(Pixel coordinate grounding data)
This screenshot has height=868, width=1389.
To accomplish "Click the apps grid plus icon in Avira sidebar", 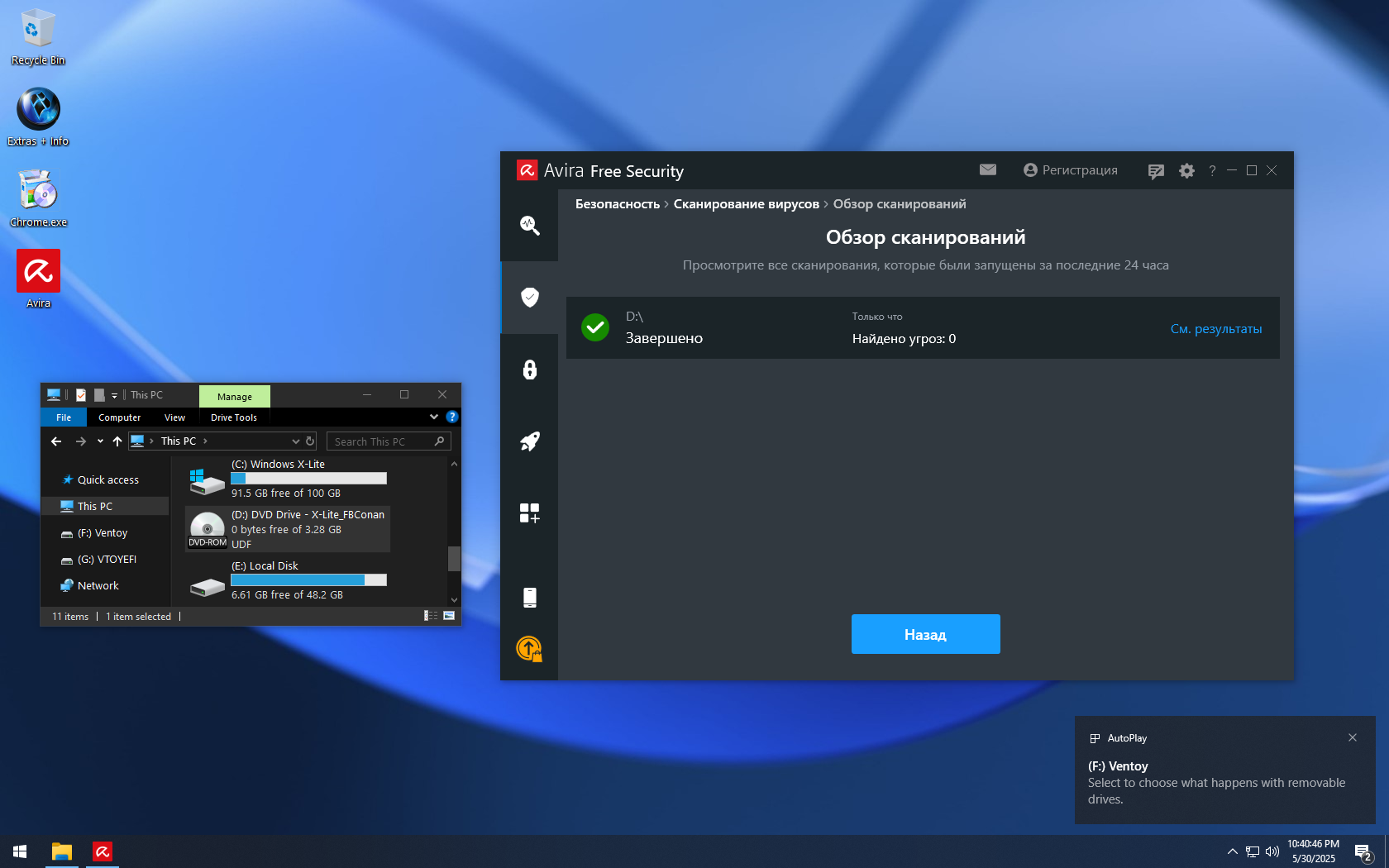I will [529, 513].
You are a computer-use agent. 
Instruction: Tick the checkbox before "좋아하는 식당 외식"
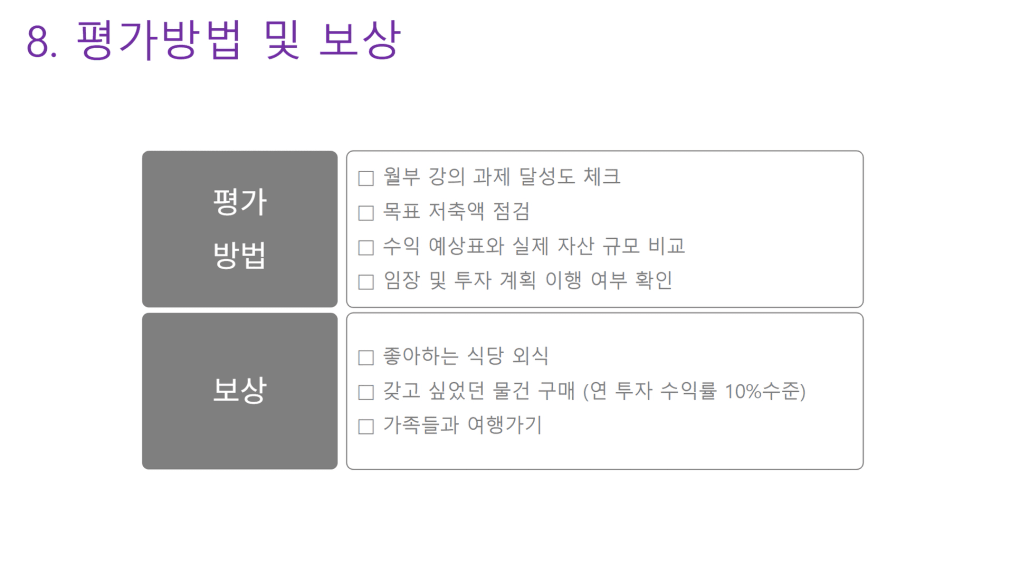[366, 358]
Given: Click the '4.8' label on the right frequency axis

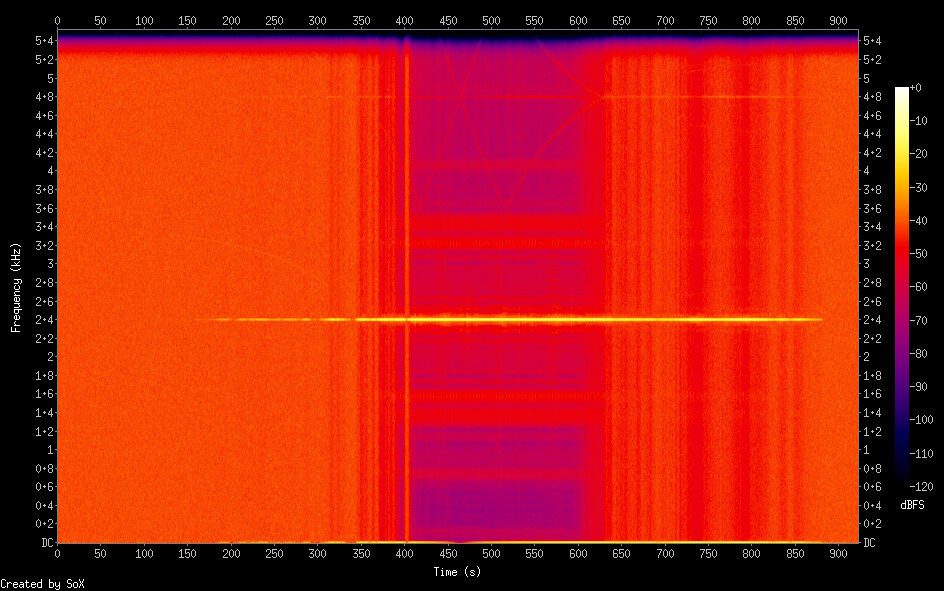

→ REQUIREMENT:
Once the line containing "You are a computer-use agent." is found in the records above, it and every line after it up to the last must be repeated exactly, without pictures.

→ ANSWER BELOW:
You are a computer-use agent. 
Instruction: Tick the checkbox before "좋아하는 식당 외식"
[366, 358]
Given: Click the '4.8' label on the right frequency axis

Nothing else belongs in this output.